[Records of locating words and elements]
+ + + + + + +

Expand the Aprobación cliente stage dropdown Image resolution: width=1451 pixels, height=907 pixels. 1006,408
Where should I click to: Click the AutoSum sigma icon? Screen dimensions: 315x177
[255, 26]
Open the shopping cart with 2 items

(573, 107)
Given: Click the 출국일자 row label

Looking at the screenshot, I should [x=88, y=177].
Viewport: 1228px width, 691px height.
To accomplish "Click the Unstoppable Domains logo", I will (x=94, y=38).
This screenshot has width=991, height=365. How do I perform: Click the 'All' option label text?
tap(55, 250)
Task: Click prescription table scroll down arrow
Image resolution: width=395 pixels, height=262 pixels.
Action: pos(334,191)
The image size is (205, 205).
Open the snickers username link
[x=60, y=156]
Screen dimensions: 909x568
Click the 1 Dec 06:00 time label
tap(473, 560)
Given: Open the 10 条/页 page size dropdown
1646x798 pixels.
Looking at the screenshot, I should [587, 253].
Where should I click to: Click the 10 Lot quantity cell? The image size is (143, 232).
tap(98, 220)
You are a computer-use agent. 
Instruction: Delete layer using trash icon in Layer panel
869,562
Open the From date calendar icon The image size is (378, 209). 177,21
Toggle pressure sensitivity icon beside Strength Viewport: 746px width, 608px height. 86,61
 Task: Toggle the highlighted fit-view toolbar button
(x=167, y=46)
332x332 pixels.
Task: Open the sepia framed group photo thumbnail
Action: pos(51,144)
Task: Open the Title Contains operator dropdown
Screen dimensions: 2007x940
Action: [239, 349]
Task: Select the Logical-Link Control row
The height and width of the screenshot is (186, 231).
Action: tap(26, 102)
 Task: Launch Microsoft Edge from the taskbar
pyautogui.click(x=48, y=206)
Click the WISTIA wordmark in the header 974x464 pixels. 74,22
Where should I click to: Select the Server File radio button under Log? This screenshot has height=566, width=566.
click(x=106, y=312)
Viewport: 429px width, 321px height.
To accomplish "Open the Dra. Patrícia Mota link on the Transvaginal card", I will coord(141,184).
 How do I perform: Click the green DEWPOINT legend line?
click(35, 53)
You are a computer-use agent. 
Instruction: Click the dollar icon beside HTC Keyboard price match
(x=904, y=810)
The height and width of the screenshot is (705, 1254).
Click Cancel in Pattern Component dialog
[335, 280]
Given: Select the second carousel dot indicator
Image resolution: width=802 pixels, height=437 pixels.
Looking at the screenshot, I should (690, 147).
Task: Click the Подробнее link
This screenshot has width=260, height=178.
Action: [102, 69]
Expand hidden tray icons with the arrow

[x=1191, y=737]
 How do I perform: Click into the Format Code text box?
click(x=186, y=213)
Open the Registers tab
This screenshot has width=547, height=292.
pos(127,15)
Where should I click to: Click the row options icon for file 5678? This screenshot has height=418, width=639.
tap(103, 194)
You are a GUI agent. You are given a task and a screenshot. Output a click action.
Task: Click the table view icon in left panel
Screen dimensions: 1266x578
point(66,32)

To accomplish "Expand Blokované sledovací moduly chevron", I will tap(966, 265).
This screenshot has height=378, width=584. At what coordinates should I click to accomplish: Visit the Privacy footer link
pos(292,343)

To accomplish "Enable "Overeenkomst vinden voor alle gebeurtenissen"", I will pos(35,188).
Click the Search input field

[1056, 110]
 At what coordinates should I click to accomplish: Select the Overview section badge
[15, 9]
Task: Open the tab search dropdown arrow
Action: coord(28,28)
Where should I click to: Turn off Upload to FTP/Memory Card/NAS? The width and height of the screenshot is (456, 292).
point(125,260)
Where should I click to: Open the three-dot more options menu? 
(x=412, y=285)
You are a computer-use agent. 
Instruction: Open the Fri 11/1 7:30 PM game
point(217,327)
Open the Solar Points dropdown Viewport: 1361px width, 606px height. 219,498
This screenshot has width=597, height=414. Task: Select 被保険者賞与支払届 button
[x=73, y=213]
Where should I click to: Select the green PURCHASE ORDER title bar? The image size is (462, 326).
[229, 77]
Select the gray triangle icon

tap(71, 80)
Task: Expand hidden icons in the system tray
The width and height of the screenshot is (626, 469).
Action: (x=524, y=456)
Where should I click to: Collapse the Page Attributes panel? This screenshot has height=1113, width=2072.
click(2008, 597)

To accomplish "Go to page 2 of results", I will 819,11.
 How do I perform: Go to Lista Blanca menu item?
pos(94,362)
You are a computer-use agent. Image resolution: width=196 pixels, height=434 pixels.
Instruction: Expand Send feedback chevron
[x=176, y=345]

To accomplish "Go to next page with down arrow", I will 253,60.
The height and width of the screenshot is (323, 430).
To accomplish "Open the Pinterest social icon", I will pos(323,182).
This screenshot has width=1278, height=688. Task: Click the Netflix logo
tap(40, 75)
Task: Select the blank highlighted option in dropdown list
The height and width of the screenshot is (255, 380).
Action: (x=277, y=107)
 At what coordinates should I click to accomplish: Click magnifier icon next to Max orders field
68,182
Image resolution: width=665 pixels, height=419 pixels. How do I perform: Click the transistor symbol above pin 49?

+ + + + + + +

> **PROBLEM REQUIREMENTS**:
Put everything in the records above from the line containing "Task: Select the Logical-Link Control row" down to the line containing "point(217,327)" into a Markdown table with the columns Row and Line, one line per row, numbered in order. Leave out blank lines.

> **COMPLETE ANSWER**:
| Row | Line |
|---|---|
| 1 | Task: Select the Logical-Link Control row |
| 2 | The height and width of the screenshot is (186, 231). |
| 3 | Action: tap(26, 102) |
| 4 |  Task: Launch Microsoft Edge from the taskbar |
| 5 | pyautogui.click(x=48, y=206) |
| 6 | Click the WISTIA wordmark in the header 974x464 pixels. 74,22 |
| 7 | Where should I click to: Select the Server File radio button under Log? This screenshot has height=566, width=566. |
| 8 | click(x=106, y=312) |
| 9 | Viewport: 429px width, 321px height. |
| 10 | To accomplish "Open the Dra. Patrícia Mota link on the Transvaginal card", I will coord(141,184). |
| 11 |  How do I perform: Click the green DEWPOINT legend line? |
| 12 | click(35, 53) |
| 13 | You are a computer-use agent.  |
| 14 | Instruction: Click the dollar icon beside HTC Keyboard price match |
| 15 | (x=904, y=810) |
| 16 | The height and width of the screenshot is (705, 1254). |
| 17 | Click Cancel in Pattern Component dialog |
| 18 | [335, 280] |
| 19 | Given: Select the second carousel dot indicator |
| 20 | Image resolution: width=802 pixels, height=437 pixels. |
| 21 | Looking at the screenshot, I should (690, 147). |
| 22 | Task: Click the Подробнее link |
| 23 | This screenshot has width=260, height=178. |
| 24 | Action: [102, 69] |
| 25 | Expand hidden tray icons with the arrow |
| 26 | [x=1191, y=737] |
| 27 |  How do I perform: Click into the Format Code text box? |
| 28 | click(x=186, y=213) |
| 29 | Open the Registers tab |
| 30 | This screenshot has width=547, height=292. |
| 31 | pos(127,15) |
| 32 | Where should I click to: Click the row options icon for file 5678? This screenshot has height=418, width=639. |
| 33 | tap(103, 194) |
| 34 | You are a GUI agent. You are given a task and a screenshot. Output a click action. |
| 35 | Task: Click the table view icon in left panel |
| 36 | Screen dimensions: 1266x578 |
| 37 | point(66,32) |
| 38 | To accomplish "Expand Blokované sledovací moduly chevron", I will tap(966, 265). |
| 39 | This screenshot has height=378, width=584. At what coordinates should I click to accomplish: Visit the Privacy footer link |
| 40 | pos(292,343) |
| 41 | To accomplish "Enable "Overeenkomst vinden voor alle gebeurtenissen"", I will pos(35,188). |
| 42 | Click the Search input field |
| 43 | [1056, 110] |
| 44 |  At what coordinates should I click to accomplish: Select the Overview section badge |
| 45 | [15, 9] |
| 46 | Task: Open the tab search dropdown arrow |
| 47 | Action: coord(28,28) |
| 48 | Where should I click to: Turn off Upload to FTP/Memory Card/NAS? The width and height of the screenshot is (456, 292). |
| 49 | point(125,260) |
| 50 | Where should I click to: Open the three-dot more options menu?  |
| 51 | (x=412, y=285) |
| 52 | You are a computer-use agent.  |
| 53 | Instruction: Open the Fri 11/1 7:30 PM game |
| 54 | point(217,327) |